Although I spoke to him in an exclusive phone interview for Collider to promote the release of Legend of the Guardians, Orloff also talked in-depth about Anonymous and the approach in making it, as he is also an executive producer on that film. Because there was so much detail on what sounds like a very intricate, multi-layered story, I decided to split the interview in two, starting with what he had to say about Anonymous. Check out what he had to say about that film after the jump, and then check back later this week to read about how he got involved with Legend of the Guardians.
Where did the idea for Anonymous come from and what is that film about?
JOHN ORLOFF: That script was actually the first script that I wrote, about 15 years ago. I became interested in the Shakespeare authorship issue in college, in regard to who wrote the plays. I had no idea there was a Shakespeare authorship issue at all, and the more that I became totally fascinated by it and the more research I did, the more I went, “Wow, this is an amazingly complicated world in Elizabethan England.” It’s never really been shown, how dark it was. It was really a totalitarian state. And, when you combine that with this incredible person, whoever he may have been, that’s a really interesting idea for a movie.
So, I just did tons and tons of research and eventually wrote a script. Unfortunately, my script was completed about two months before Shakespeare in Love came out, but it was my calling card.

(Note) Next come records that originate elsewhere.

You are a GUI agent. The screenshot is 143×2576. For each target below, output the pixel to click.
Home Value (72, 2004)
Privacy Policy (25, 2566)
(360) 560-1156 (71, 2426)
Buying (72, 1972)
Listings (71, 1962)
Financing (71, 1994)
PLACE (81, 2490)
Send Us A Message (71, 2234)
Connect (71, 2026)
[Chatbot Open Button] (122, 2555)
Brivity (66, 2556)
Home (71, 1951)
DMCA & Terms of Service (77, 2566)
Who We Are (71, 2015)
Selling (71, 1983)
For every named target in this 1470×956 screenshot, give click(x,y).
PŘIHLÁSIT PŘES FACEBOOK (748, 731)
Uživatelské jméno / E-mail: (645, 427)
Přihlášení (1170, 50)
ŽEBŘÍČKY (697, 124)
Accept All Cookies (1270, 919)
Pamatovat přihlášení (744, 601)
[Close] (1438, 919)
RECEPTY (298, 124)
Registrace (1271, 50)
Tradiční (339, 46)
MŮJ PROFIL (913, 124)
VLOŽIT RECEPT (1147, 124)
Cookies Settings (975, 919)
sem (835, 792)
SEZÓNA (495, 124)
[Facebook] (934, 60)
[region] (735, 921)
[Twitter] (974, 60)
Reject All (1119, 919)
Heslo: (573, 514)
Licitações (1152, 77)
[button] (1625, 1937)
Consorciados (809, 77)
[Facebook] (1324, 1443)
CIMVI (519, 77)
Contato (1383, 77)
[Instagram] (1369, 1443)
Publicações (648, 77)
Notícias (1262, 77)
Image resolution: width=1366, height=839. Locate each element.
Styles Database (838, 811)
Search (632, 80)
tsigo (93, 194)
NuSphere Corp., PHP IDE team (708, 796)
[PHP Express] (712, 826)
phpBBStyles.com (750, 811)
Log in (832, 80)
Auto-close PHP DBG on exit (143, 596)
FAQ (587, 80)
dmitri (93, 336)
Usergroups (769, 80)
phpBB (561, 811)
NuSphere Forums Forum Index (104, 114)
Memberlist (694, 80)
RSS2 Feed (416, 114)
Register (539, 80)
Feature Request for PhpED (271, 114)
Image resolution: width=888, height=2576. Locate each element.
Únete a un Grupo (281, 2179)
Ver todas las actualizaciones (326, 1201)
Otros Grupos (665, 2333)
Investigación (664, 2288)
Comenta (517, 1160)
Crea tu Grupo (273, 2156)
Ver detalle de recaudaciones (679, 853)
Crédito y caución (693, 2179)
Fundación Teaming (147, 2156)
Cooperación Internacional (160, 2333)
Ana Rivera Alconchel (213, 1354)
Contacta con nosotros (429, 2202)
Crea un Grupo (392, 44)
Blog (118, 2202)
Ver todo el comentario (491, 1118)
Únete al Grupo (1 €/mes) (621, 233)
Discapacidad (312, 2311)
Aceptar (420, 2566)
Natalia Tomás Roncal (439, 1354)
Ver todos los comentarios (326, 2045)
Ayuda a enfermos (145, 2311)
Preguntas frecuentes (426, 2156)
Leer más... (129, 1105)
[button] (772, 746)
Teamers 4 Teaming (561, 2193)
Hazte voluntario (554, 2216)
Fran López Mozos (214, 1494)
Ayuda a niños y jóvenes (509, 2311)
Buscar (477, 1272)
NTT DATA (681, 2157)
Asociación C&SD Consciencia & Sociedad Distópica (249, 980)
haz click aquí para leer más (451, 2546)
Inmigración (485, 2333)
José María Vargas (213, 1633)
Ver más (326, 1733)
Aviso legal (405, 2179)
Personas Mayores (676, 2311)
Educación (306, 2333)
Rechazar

People would take meetings with me because they had read the script. I would have the meeting and they would go, “Oh, we love the script, but we’re never going to make this movie because there was just Shakespeare in Love.” So, I just put it in my desk and anytime I’d go to a meeting, I’d bring it up and I’d usually have the same response of, “Nobody’s going to make that movie.” And then, one day, about eight years ago, I was in Roland Emmerich’s office talking about a different movie and he asked me about other things that I was passionate about and what I had written, and I started to tell him the story of this movie. He was quite fascinated and he read the script, and he also became enamored and interested in the subject matter and did his own research. We did a lot of revisions on the script, and we finally made it a couple months ago.